Intertwined Charge and Spin Density Waves in Trilayer Nickelate La$_4$Ni$_3$O$_{10}$ Revealed by $^{139}$La NQR
Jie Dou, Feiyu Li, Mingxin Zhang, Jun Luo, Shuo Li, Aifang Fang, Jie Yang, Yanpeng Qi, Junjie Zhang, Rui Zhou
TL;DR
This study probes the intertwined charge- and spin-density wave (CDW/SDW) orders in the trilayer nickelate $La_4Ni_3O_{10}$ at ambient pressure using $^{139}$La NQR. Zero-field NQR on both single-crystal and polycrystalline samples reveals an abrupt, first-order-like transition near $T_{ m{DW}} \approx 133$ K, accompanied by strong line broadening indicative of an incommensurate DW state and a pronounced increase in $1/T_1T$ signaling spin fluctuations. A two-component broadening model—attributing CDW-induced EFG changes and SDW-induced internal fields with $B_{ m int} \sim 210$ mT—best explains the data, suggesting an intertwined CDW/SDW scenario with incomplete Fermi surface gapping due to nesting. These results clarify the microscopic DW mechanisms in $La_4Ni_3O_{10}$ and provide a framework for understanding how density-wave states interact with superconductivity in nickelate systems.
Abstract
The discovery of superconducting transitions in pressurized La$_3$Ni$_2$O$_{7}$ and La$_4$Ni$_3$O$_{10}$ has highlighted the pivotal role of density wave (DW) orders in nickelate superconductors. To gain a comprehensive understanding of the superconducting state, it is essential to elucidate the nature of the DW order. In this study, we utilized $^{139}$La nuclear quadrupole resonance (NQR) to investigate the charge density wave (CDW) and spin density wave (SDW) orders in both single-crystal and polycrystalline La$_4$Ni$_3$O$_{10}$. Near $T_{\rm{DW}} \approx 133$ K, an abrupt change in both the linewidth and frequency of the La(2) site in the single-crystal sample provides compelling evidence for a first-order-like phase transition. The pronounced broadening of the NQR lines indicates the incommensurate nature of the DW order. Furthermore, the spin-lattice relaxation rate divided by temperature 1/$T_1$$T$ exhibits a strong enhancement at $T_{\rm{DW}}$, indicating the strong spin fluctuations above the first-order DW transition.

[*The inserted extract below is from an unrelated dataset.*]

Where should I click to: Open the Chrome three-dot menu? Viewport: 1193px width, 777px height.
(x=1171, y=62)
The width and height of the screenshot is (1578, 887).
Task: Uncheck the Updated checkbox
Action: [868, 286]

These observations suggest an intricate interplay between incommensurate CDW and SDW orders. Our findings offer critical insights into the microscopic mechanisms of the DW state in La$_4$Ni$_3$O$_{10}$ and establish an essential framework for exploring the interplay between DW and superconducting phases in nickelate superconductors.